Some input and output types are defined in Keyview_IO.hpp. These are InputFile, OutputFile, and InMemoryFile. You can create your own input and output types to read from and write to any data source you like.

Input Methods

To create a custom input type, create a class with read, seek, and tell methods, which reads from your data source. The methods you write must conform to the example signatures in the keyview::InputFile class defined in Keyview_IO.hpp. You can then pass instances of your class into Session::open.

Output Methods

To create a custom output type, create a class with a write method that writes to your data source. Your write method must conform to the example signature in the keyview::OutputFile class, also defined in Keyview_IO.hpp. You can then pass instances of this class into any Filter API function that takes an OutputType (such as Document::filter or Subfile::extract).

For example: 

class MyOutput
{
   public:
      int64_t write(const char* ptr, int64_t count)
      {
         // process the output
         return count;
      }
};

You then pass this class in when you call filter, for example; 

MyOutput output; // Create your custom output object
auto doc = session.open(input);
doc.filter(output);

File Content Extraction calls the write function you have implemented once for each chunk of data that it filters. The process is:

  1. Your code calls session.open then doc.filter.

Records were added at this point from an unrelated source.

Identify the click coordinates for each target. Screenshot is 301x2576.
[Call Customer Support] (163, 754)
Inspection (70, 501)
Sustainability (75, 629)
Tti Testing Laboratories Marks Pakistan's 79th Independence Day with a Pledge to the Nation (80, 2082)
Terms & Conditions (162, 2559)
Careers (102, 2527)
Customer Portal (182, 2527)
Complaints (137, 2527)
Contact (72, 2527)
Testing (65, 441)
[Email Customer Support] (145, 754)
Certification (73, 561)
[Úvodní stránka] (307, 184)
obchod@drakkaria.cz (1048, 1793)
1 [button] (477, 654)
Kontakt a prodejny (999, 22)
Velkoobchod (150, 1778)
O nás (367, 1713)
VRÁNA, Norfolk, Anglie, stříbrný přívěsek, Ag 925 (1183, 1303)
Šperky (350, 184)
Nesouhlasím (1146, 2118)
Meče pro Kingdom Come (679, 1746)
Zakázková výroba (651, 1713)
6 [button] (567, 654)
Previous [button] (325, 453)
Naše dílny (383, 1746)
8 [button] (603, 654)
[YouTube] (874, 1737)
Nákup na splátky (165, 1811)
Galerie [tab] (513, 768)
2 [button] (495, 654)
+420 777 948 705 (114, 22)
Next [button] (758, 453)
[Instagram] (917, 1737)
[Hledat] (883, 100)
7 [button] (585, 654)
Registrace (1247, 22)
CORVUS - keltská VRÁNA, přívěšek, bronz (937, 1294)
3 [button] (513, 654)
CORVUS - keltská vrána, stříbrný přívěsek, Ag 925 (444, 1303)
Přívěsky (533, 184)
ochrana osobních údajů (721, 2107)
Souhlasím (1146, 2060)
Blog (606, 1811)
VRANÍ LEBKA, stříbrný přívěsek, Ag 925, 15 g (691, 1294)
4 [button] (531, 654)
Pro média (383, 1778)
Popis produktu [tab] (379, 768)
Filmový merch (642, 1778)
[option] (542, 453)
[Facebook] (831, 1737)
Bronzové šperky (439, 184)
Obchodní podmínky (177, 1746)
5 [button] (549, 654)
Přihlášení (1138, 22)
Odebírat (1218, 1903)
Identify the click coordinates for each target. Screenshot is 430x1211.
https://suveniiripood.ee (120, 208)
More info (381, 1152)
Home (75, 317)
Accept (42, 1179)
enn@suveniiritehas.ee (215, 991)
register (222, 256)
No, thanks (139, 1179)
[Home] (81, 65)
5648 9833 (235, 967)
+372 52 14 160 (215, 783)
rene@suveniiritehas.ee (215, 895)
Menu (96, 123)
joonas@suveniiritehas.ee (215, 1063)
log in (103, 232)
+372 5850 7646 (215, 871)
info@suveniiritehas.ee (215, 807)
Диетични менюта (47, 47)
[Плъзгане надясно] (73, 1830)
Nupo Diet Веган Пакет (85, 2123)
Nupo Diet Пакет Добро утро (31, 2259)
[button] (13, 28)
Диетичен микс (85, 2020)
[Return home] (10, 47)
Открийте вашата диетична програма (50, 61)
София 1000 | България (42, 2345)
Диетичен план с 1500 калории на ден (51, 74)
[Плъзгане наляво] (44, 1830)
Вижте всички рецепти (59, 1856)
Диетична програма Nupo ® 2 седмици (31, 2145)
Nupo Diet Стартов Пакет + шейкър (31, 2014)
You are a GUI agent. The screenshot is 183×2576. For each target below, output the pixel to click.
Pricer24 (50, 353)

  2. File Content Extraction opens the file and starts to read it.

  3. File Content Extraction finds some text and calls output::write (in your custom code).

  4. Your code now has control again. The write call tells you how many bytes of text you have, and what the text is. You can do any processing you want to on the text, and then return to File Content Extraction. You can either request more text by returning the number of bytes written, or return 0 to stop the filtering process (see Input and Output Methods).

  5. If there is more text to filter, and output::write() requested more, File Content Extraction returns to step 2. Otherwise, it returns from doc.filter().

A class can be valid as both an InputType and OutputType.

If you are writing the document's text to an output using the Document::filter method, you can enable partial filtering by implementing a custom OutputType as shown in the previous example. File Content Extraction calls the write method you implement for each block of text that it filters. The count argument is the number of bytes in each chunk. Chunks can vary significantly in size. After you have the text you need, you can return 0 to stop the filtering process.

TIP: Instead of writing a custom output method for partial filtering, you might find it simpler to read from the istream provided on the Document object. See Streaming Filtered Text.